How to annoy the Wizarding World
by bliss4me
Summary: Look through the eyes of a Gryffindor girl who can be a lot like Fred and George. These are the things she did to annoy the Witches and Wizards of the Wizarding World I do not own these Characters but J.K
1. Chapter 1

Dear Diary,

People are very annoying yes indeed! BUT the same goes to me especially if I am bored out of my mind. And when I am bored I am like Fred and George…well not to the extreme I do love to pull on pranks though! SO I am not going to be biased at all. I will pull pranks, or be mean, or annoying to every house. Let's just say that I should belong to every house. I can be sly, manipulative, and mean when provoked, but not like a Dragon more so a Bull. I am extremely loyal, always willing to give a helping hand to anyone in need. I am wise but not really smart! But wise with common sense, and I will protect the needy and jump in to help the people I love and care about in a heartbeat! But like I said, I am very bored and I have friends in every house. SO you be the judge after you read the list I did to everyone if I am evil or conniving. And to be frank…I am surprised I am still alive to this day. Anyways this is the list on how to annoy the Witch's and Wizards in the Wizarding world.
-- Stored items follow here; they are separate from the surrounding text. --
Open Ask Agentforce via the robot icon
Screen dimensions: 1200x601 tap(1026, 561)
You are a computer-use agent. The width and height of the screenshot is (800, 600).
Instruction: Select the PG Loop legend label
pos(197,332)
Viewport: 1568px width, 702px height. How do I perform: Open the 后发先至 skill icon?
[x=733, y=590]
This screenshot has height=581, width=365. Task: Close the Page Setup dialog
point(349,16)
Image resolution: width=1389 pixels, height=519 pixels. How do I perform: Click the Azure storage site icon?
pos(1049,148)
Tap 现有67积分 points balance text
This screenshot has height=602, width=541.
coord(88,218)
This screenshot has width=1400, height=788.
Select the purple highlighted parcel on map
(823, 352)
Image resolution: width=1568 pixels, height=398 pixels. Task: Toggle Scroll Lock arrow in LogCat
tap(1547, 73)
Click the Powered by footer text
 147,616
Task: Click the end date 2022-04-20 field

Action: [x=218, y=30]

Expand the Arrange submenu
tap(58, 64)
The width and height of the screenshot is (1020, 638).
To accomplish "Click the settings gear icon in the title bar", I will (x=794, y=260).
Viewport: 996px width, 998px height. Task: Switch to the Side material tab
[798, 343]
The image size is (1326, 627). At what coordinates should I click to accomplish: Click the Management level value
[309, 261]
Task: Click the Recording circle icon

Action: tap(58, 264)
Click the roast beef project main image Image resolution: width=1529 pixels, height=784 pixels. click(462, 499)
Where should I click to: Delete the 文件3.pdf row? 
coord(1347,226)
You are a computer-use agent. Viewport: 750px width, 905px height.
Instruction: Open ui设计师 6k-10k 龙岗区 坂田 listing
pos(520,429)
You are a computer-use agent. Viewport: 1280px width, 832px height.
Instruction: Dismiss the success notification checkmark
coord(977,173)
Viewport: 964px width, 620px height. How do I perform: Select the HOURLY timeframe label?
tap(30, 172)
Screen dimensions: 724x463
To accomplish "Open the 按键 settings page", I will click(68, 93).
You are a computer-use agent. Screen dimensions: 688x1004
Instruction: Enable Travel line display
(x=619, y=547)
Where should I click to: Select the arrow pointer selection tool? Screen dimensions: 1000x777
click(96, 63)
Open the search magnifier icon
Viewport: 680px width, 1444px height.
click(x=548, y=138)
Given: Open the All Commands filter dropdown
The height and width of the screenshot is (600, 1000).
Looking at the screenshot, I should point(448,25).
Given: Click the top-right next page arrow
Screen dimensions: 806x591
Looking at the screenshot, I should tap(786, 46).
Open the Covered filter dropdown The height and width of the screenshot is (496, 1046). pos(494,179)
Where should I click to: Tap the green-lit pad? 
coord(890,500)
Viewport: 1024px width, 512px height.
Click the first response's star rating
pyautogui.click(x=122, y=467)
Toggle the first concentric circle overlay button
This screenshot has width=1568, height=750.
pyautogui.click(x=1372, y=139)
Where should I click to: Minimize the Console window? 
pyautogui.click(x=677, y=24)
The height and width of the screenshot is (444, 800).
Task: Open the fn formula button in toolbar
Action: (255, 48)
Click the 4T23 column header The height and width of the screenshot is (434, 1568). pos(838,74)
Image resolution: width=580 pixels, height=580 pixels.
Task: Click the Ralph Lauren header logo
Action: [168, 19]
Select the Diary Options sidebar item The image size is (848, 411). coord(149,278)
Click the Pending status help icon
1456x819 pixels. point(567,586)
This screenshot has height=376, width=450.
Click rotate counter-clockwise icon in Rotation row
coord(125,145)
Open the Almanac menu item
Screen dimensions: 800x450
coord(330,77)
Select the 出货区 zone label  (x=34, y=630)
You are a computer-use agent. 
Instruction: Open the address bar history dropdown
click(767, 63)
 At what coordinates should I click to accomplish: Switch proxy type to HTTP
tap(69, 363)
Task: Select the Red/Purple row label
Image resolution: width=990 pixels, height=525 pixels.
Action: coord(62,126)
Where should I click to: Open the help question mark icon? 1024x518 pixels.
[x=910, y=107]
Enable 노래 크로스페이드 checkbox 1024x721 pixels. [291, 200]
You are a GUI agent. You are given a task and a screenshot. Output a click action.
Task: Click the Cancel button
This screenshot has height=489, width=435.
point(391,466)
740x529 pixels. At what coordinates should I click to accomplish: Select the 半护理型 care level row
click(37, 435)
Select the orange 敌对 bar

So one day I was really really really mad at Draco, Pansy, and Blaise. I hate Pansy with a passion and the feelings are mutual. However, I am good friends with Draco and Blaise even though this begs Harry and Ron with a passion. Anyway I cursed them all and said "You are on my hit list for a week Slytherin prince's and your ugly fat toad too." So I am going to condense this short for you Diary! Keep in mind though every house is loyal to their house mate. This is how to annoy the Slytherins:

I screamed at Pansy in front of everyone and said "Pansy you are so ugly inside and out that Bellatrix Lastrange makes you look like a pimply fat ogre! GAH I can't believe I am giving a compliment to this wasted trash, but its true Bellatrix is a lot prettier than you!

I had Luna, Ginny, Lavander, and Dean run around in Slytherin clothes acting like idiots with me in the Hallways, classrooms, and Great Hall. We were stopped and I said "Oh well…We thought Crabbe and Goyle represented you guys!"

Draco said something really mean to my friends really mean so in the classroom I stood up and said "Wake up and smell the Daisies everyone knows that there will be no such thing as pureblood race anymore! Half-bloods and muggleborns UNITE!"

MWAHAHAHA I was so bored one day in Ancient Runes that I put a Death Mark on every Slytherins arm. Let's just say I was sick for a week after that incident

One day I was really getting annoyed with Snape with his slyness and taking points from my house. I do have a good relationship though because he is my dad's best friend. One day I saw him with a group of Slytherins and they were chatting it up with Dumbledore, McGonegal and Flitwick. I ran up to them glaring daggers! "I really do not appreciate you taking points from my house plus detention! Especially when your precious lil ones did the exact same thing BUT worse, and all they have to do is lousy sentences! I am on to you! I know that You professor Snape run the quarters of Slytherin, and that you're the Godfather!" I then turned to Draco "So…did he give you an offer that you could not refuse?" Then I stormed off! I knew he was mad because he wouldn't talk to me! He was embarrassed HA! But when he is mad so are the slytherins hehe.

Dumbledore told me to cool it down a bit and I said fine, but one last thing this will drive them insane. Dumbledore said as long as it won't break into fights. I told him I can't make any promises! I could tell from the look in his eye that he was not pleased by my response. Anyway remember what I told you what Hermione did with D.A. If someone snitched? Well I did a similar approach. I had a jinx that won't go away for a month unless they say Muggleborns are just the same as purebloods. They refused! So they had a lightning bolt scar on their forehead for a Month! This didn't please Harry either, and he would not speak to me for a couple of days..


	2. Chapter 2

OMG I decided to cool it down for a few months until the end of the year! Do this if you want to annoy staff members at Hogwarts

Keep making a mess to piss off Filch

Everytime Trelawney walks by scream "you're in graaaaave daaaaanger!"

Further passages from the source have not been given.